Figure 3.

Tyrosine phosphorylation of PKR by Jaks. (A) 2fTGH and U4A cells were stimulated with IFN-α2b for the indicated time periods. Protein extracts were immunoprecipitated (IP) for PKR followed by immunoblotting with phosphotyrosine 4G10 antibody (panel a), PKR monoclonal antibody (panel b) and eIF2α antibody (panel c). The levels of PKR (panel d) and eIF2α (panel e) in WCE were detected by immunoblotting. (B) U4A cells were transfected with the catalytically inactive Flag–PKRK296R complementary DNA in the absence or presence of either wild-type (WT) or a kinase-dead (KD) K296R mutant of Jak1 cDNA. Protein extracts were immunoprecipitated for Flag followed by immunoblotting with phosphotyrosine 4G10 (panel b) or PKR antibody (panel c).
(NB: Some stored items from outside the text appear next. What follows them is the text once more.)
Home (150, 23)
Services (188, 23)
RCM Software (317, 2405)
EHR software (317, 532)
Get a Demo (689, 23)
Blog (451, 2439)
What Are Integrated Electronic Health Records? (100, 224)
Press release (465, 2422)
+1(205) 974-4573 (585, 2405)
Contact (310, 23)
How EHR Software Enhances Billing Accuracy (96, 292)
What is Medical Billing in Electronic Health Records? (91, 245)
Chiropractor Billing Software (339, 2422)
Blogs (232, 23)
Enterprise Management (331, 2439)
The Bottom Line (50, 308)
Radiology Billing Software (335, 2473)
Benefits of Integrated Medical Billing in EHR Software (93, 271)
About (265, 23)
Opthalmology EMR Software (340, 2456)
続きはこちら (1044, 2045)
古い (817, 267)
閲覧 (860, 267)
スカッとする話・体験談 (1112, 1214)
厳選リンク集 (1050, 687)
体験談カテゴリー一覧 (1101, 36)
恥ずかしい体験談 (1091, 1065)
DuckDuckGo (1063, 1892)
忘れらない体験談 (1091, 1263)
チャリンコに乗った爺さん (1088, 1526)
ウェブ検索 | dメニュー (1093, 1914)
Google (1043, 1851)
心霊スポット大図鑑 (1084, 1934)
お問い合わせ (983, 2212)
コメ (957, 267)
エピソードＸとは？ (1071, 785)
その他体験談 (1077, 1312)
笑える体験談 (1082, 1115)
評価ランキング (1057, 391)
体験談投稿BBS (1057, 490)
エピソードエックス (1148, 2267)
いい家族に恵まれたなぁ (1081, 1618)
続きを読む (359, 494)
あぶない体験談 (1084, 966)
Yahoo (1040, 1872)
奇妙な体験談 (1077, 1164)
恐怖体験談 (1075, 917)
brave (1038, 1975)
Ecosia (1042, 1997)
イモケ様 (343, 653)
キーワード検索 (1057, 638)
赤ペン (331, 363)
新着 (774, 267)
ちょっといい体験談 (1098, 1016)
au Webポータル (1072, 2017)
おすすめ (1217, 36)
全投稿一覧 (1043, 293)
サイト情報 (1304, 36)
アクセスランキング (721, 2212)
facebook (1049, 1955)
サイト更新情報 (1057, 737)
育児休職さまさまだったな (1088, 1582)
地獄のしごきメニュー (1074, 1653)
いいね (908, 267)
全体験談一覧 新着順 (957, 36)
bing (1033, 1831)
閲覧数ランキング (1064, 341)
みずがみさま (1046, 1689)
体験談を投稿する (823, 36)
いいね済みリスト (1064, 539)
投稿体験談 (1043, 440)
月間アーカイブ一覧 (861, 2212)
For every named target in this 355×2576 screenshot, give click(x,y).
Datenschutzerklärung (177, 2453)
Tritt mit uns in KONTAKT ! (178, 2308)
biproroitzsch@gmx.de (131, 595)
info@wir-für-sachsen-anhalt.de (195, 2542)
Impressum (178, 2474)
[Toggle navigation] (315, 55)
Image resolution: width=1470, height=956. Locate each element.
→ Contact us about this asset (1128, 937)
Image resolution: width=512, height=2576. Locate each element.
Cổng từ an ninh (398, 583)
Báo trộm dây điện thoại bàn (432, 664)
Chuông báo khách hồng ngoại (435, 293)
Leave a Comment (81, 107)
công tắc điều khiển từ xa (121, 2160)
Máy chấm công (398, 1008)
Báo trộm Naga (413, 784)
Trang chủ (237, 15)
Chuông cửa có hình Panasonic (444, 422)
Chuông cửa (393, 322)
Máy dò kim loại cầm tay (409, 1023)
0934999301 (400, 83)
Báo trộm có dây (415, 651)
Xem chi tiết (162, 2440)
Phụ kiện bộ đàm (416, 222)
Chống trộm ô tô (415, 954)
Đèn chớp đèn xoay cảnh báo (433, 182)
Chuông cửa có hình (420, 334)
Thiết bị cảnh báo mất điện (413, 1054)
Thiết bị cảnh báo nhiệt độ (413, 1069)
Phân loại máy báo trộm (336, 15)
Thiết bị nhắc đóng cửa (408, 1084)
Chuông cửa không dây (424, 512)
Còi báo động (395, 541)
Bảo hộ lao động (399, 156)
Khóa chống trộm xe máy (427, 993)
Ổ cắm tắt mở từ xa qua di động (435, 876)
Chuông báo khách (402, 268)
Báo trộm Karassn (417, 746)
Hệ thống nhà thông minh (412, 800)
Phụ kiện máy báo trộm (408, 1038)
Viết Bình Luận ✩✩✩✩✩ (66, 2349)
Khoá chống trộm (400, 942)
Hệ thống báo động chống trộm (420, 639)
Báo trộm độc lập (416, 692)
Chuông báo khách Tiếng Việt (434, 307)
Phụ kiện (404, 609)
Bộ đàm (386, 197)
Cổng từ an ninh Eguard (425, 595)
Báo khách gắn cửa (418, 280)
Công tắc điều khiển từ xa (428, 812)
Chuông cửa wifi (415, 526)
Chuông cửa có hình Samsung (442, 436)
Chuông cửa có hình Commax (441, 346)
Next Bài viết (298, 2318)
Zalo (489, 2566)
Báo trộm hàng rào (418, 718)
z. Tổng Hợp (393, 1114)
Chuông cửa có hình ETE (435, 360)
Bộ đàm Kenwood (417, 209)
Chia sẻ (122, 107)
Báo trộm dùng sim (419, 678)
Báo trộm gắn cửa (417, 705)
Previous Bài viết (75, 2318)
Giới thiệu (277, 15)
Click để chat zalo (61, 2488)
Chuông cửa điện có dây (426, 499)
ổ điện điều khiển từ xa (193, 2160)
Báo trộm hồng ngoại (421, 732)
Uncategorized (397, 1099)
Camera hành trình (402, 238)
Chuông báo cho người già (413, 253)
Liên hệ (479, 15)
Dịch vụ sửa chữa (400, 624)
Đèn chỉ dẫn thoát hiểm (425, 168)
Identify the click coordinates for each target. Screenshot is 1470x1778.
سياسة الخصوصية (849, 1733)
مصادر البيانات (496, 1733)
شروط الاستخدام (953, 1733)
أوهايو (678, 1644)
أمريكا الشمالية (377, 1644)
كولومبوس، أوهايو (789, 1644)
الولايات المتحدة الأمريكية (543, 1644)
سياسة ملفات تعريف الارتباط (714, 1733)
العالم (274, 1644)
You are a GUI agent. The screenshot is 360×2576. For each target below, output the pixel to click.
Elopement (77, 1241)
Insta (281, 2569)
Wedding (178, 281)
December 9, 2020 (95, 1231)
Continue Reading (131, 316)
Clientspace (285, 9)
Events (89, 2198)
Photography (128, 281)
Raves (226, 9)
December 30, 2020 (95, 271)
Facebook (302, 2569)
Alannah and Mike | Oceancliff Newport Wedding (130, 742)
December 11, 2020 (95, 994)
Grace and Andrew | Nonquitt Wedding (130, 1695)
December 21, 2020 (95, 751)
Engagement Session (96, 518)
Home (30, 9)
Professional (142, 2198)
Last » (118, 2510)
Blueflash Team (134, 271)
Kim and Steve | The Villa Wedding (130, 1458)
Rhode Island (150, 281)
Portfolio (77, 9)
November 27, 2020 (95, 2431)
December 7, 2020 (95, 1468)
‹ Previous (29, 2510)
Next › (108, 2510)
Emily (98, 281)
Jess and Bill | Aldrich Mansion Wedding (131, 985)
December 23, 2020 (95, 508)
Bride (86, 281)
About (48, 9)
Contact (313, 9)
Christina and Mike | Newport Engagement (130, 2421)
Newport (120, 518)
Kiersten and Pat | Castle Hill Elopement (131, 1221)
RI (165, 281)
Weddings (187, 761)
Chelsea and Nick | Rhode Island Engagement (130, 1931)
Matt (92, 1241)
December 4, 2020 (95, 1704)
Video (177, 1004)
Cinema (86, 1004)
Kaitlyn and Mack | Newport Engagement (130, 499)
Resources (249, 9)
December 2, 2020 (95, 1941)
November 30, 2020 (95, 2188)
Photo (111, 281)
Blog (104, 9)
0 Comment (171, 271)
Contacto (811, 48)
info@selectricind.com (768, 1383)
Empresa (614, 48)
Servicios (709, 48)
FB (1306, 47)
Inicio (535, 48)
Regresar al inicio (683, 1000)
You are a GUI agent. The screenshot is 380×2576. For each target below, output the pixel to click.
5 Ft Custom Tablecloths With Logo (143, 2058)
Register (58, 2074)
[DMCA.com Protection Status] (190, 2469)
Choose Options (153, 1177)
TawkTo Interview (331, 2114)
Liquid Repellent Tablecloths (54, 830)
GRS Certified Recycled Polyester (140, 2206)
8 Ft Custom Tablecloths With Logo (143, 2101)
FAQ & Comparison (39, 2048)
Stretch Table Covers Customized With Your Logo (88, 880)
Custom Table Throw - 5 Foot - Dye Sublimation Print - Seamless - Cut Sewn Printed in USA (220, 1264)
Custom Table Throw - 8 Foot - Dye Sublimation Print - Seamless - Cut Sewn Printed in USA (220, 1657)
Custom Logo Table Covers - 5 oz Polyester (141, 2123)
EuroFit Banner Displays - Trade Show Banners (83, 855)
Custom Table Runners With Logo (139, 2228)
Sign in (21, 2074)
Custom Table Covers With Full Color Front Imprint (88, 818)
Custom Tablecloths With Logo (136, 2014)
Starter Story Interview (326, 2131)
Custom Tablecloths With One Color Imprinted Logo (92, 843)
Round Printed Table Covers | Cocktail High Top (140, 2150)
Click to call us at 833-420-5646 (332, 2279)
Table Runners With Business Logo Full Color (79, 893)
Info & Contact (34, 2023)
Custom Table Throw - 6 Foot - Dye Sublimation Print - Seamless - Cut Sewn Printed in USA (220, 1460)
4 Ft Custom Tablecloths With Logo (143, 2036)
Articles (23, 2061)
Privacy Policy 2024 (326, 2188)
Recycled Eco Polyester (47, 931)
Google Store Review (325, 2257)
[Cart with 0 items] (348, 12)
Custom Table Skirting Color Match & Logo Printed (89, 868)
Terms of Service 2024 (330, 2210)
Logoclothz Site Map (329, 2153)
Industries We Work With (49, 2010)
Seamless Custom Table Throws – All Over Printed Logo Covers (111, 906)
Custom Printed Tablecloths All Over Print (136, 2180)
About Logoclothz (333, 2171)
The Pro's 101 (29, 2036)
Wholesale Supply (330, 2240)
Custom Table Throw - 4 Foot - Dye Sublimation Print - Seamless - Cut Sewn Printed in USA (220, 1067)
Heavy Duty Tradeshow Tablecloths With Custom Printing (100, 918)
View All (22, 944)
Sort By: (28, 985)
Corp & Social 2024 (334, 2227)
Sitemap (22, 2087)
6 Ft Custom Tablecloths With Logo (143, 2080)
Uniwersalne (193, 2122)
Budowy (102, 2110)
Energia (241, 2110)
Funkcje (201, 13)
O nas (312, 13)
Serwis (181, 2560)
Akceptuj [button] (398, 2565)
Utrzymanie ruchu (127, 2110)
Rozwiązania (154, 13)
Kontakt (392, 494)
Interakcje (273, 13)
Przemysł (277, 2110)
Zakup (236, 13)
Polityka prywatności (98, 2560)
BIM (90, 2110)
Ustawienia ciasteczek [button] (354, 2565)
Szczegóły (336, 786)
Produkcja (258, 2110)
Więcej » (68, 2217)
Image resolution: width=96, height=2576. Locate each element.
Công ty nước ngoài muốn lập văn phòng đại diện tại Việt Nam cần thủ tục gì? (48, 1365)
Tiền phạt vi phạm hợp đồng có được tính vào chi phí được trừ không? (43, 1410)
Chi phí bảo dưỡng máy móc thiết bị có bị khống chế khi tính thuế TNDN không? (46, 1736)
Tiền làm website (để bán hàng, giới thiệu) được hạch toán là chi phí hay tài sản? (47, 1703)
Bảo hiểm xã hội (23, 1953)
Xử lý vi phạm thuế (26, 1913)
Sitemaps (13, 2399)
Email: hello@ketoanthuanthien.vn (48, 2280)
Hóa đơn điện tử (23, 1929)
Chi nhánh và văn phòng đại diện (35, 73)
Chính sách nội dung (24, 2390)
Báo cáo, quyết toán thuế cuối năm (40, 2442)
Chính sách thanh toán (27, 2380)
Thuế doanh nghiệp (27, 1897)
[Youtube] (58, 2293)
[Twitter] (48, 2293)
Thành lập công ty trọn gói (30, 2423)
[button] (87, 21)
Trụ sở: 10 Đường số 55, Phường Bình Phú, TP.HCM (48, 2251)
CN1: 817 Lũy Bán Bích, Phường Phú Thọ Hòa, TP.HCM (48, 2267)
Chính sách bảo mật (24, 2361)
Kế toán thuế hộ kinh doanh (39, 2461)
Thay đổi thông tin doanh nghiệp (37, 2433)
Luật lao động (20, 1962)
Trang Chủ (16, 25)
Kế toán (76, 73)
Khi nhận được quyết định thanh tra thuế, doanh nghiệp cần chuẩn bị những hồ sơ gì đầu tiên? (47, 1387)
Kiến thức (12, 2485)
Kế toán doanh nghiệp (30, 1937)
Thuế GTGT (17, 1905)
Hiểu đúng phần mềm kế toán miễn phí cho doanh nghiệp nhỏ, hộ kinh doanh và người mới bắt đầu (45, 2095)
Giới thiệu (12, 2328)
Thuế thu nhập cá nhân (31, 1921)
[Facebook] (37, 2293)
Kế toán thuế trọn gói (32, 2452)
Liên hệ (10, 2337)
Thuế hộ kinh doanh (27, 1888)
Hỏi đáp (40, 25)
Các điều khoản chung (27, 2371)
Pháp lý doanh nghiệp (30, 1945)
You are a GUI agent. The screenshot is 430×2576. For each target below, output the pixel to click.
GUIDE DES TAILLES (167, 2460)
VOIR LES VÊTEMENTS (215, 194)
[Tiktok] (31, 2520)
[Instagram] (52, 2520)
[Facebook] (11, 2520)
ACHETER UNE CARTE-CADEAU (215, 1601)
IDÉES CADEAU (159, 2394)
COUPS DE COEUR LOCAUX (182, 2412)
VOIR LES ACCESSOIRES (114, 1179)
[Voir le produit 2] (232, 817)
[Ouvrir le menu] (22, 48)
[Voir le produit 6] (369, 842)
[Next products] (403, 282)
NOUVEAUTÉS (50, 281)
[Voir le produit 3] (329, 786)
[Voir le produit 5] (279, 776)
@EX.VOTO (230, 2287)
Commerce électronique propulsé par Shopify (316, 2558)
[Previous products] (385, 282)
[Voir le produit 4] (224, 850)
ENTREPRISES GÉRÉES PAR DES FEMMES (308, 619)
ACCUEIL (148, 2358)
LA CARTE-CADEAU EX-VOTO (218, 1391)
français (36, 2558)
Jak1 levels (panel a) were detected by immunoblotting of WCE. (C) Recombinant murine Jak2 and GST–PKRK296R were subjected to in vitro phosphorylation with [γ-³²P]ATP and autoradiography (panels a and b). The phosphorylated proteins were detected after an equal time of exposure. Total Jak2 (panel c) and GST–PKRK296R (panel d) levels were detected by Coomassie blue staining. IFN, interferon; PKR, dsRNA-dependent protein kinase; PKRK296R, PKRLys296Arg; WCE, whole-cell extracts.